Lavoriamo come una squadra affiatata, il merca­to tende a premiarti quando percepisce che c’è un team e non solo un leader. Per questo di solito pre­feriamo crescere i giovani in house, anche se è più faticoso: in media di 50 che passano ne rimane uno. Il metodo fa riferimento al criterio anglosassone, per cui all’incontro con i clienti il praticante non parte­cipa, ma cresce nelle ricerche per gli atti interni, nei seminari periodici e nel rapporto con i soci. Fino a quando non diventa avvocato, momento da cui par­te il vero tirocinio, quattro-cinque anni, curiamo la sua crescita. Una volta giunto a questo punto, nor­malmente rimane da noi. Le nostre richieste sono semplici: buon carattere, eccellente padronanza della materia, eccellente conoscenza di almeno una lingua straniera, preferibilmente l’inglese. Il sistema di remunerazione è basato su garanzie mensili di reddito e su premi collettivi e individuali.

Come è strutturato il percorso verso la partnership?
Ricerchiamo uno stile comune, interno ed esterno all’associazione: determinati ma non aggressivi, autonomi rispetto a qualunque posizione esterna, preparati ed efficienti.
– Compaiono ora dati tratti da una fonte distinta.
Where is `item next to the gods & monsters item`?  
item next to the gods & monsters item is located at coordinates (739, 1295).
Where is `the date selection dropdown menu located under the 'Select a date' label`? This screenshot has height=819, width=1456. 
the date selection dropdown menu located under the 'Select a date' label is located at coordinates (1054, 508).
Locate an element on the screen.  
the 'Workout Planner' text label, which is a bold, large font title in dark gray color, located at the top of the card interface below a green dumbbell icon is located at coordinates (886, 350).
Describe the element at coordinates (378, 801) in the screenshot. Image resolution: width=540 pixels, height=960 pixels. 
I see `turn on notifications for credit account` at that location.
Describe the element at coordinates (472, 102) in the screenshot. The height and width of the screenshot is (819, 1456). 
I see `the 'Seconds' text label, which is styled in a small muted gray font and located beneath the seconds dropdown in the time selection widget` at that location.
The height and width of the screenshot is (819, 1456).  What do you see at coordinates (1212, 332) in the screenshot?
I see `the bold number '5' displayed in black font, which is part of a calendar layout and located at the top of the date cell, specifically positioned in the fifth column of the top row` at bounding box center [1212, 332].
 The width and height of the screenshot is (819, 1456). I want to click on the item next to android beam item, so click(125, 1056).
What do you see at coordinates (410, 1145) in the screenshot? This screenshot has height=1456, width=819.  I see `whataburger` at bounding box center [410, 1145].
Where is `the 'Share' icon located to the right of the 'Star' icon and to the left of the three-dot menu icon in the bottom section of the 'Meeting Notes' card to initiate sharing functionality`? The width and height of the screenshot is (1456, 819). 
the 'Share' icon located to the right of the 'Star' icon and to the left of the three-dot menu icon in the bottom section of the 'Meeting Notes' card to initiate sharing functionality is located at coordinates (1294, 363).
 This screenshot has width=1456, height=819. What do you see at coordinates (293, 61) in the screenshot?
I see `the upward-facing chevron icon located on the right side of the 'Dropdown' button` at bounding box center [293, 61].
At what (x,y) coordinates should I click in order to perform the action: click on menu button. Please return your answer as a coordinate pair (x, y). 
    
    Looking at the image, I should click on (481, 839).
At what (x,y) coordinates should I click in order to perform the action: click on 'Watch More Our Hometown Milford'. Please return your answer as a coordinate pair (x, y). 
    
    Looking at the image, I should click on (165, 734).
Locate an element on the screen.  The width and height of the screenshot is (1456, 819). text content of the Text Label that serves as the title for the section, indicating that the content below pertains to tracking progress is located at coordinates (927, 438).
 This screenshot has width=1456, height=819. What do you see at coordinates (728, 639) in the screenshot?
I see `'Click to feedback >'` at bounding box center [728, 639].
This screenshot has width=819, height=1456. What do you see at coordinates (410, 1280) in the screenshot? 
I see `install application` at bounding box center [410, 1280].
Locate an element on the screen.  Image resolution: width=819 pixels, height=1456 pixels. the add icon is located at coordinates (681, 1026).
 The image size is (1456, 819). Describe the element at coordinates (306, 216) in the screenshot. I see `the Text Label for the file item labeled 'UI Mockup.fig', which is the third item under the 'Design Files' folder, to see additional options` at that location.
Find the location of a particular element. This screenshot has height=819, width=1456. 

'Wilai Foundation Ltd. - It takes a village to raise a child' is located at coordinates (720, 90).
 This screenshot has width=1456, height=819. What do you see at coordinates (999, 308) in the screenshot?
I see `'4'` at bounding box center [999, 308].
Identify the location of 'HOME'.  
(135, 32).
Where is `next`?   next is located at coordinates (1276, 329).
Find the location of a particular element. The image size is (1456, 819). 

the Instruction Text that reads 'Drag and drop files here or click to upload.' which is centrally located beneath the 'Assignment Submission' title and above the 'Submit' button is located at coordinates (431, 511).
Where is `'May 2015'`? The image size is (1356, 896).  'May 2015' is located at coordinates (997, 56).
Abbiamo da poco sciolto il rapporto con un giovane che avevamo associato tre anni fa: non c’era condivisione su di una visione co­mune sia dei rapporti tra professionisti sia con i col­laboratori. Abbiamo sempre avuto un’associazione aperta ma dopo quest’ultima esperienza ho matu­rato dei dubbi. Il mio sogno resta però uno studio di soli soci. Pochi avvocati, ma tutti soci, tutti con pari impegno e pari dignità.